**INSTRUCTIONS TO FOLLOW:** Isolate every line in the records below with "Fresh" in it.

*** Opening EXTRACTED MATERIAL ***

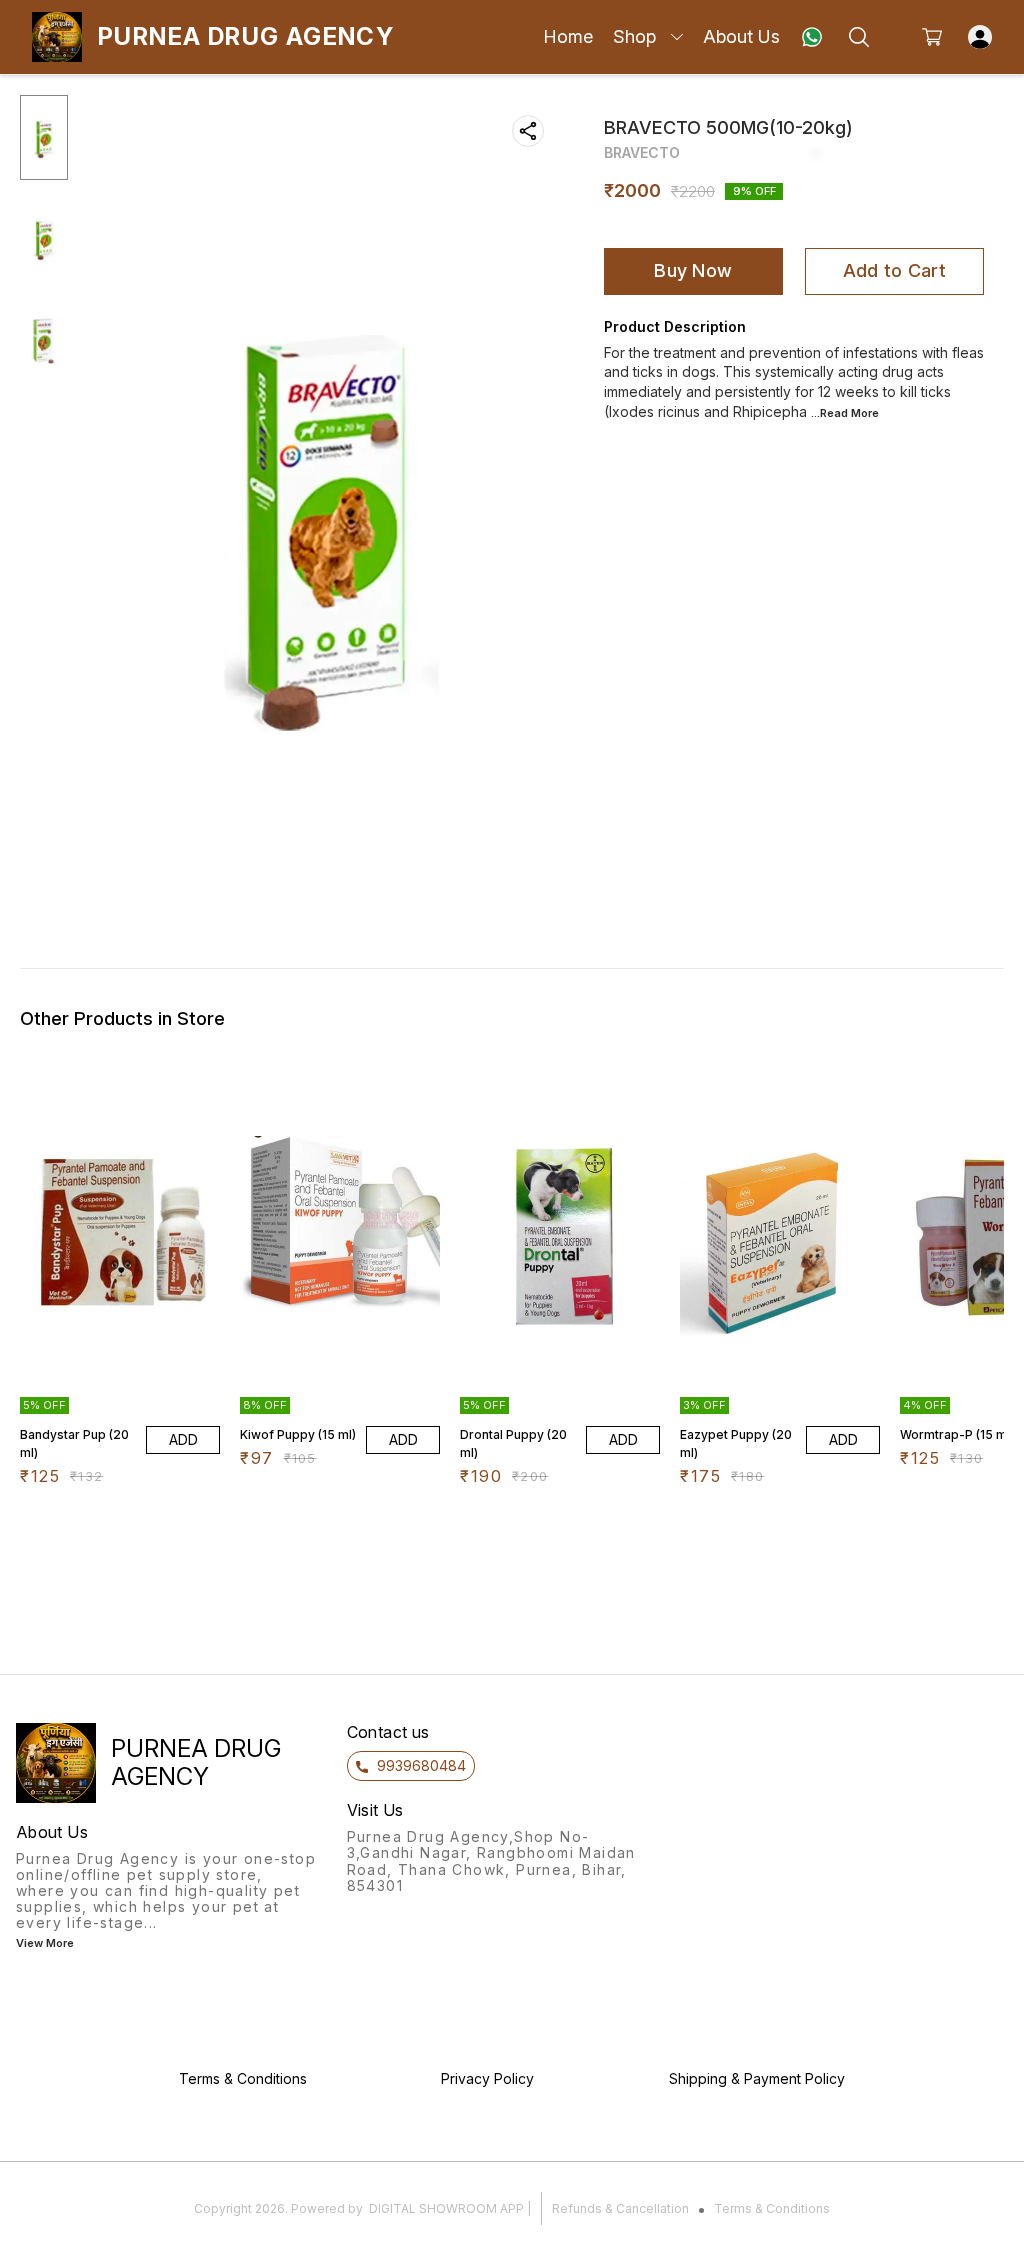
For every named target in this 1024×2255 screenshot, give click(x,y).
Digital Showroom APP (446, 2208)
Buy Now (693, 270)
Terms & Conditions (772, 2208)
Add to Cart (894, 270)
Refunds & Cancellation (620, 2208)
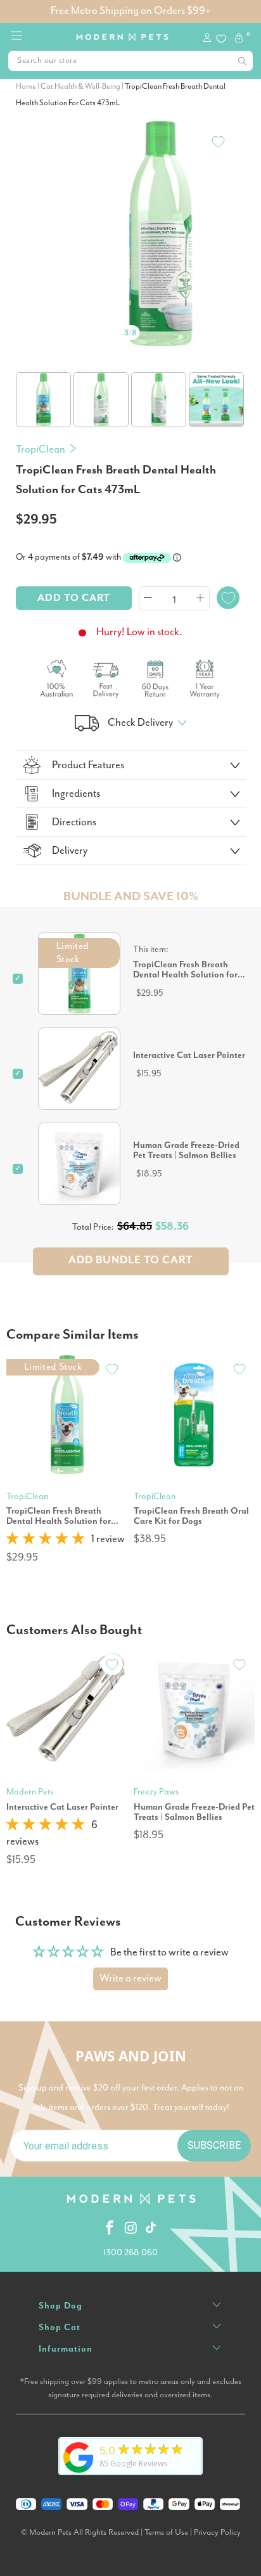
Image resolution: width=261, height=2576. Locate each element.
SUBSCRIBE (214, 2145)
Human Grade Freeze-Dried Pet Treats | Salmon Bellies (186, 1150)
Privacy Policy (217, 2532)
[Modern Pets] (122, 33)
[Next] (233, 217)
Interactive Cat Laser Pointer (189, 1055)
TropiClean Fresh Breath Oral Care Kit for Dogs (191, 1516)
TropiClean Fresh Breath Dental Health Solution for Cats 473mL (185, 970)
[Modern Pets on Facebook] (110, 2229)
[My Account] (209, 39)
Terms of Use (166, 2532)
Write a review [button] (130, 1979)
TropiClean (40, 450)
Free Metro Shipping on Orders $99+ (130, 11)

*** Closing EXTRACTED MATERIAL ***

**RESPONSE BELOW:**
TropiClean Fresh Breath Oral Care Kit for Dogs (191, 1516)
TropiClean Fresh Breath Dental Health Solution for Cats 473mL (185, 970)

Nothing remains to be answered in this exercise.